Selain itu, Slamet juga mengemukakan bahwa KKP juga telah mendorong pemberdayaan masyarakat, mengajak masyarakat untuk menjaga kelestarian alam, melalui pola segmentasi usaha. "Segmentasi usaha dilakukan sebagai upaya untuk mengurai eksklusifitas perusahaan budidaya mutiara, mengurangi kesenjangan, dan meningkatkan taraf hidup masyarakat pesisir," paparnya.
Slamet menuturkan, masyarakat dapat diberdayakan untuk membudidayakan benih sampai dengan ukuran 7 -10 cm, selanjutnya hasil budidaya masyarakat dapat dijual kepada perusahaan pembesaran kerang mutiara untuk menghasilkan mutiara berkualitas.
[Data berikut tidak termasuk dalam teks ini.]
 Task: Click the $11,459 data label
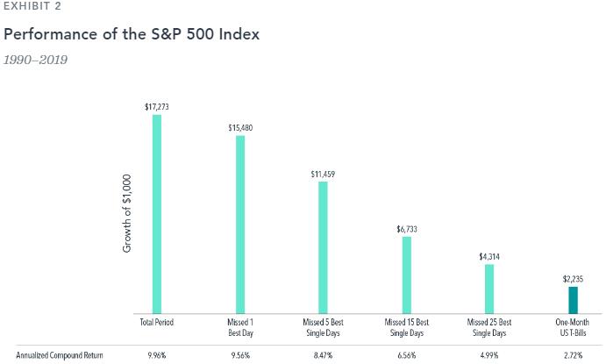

Apalagi, potensi lahan budidaya laut di Indonesia masih membuka peluang yang sangat besar untuk dikembangkan. Dari total potensi lahan perikanan budidaya, sekitar 17,91 juta hektare atau 68 persen dari total potensi merupakan potensi lahan budidaya laut, sedang yang termanfaatkan baru sekitar 325 ribu hektare atau sekitar 2,7 persen.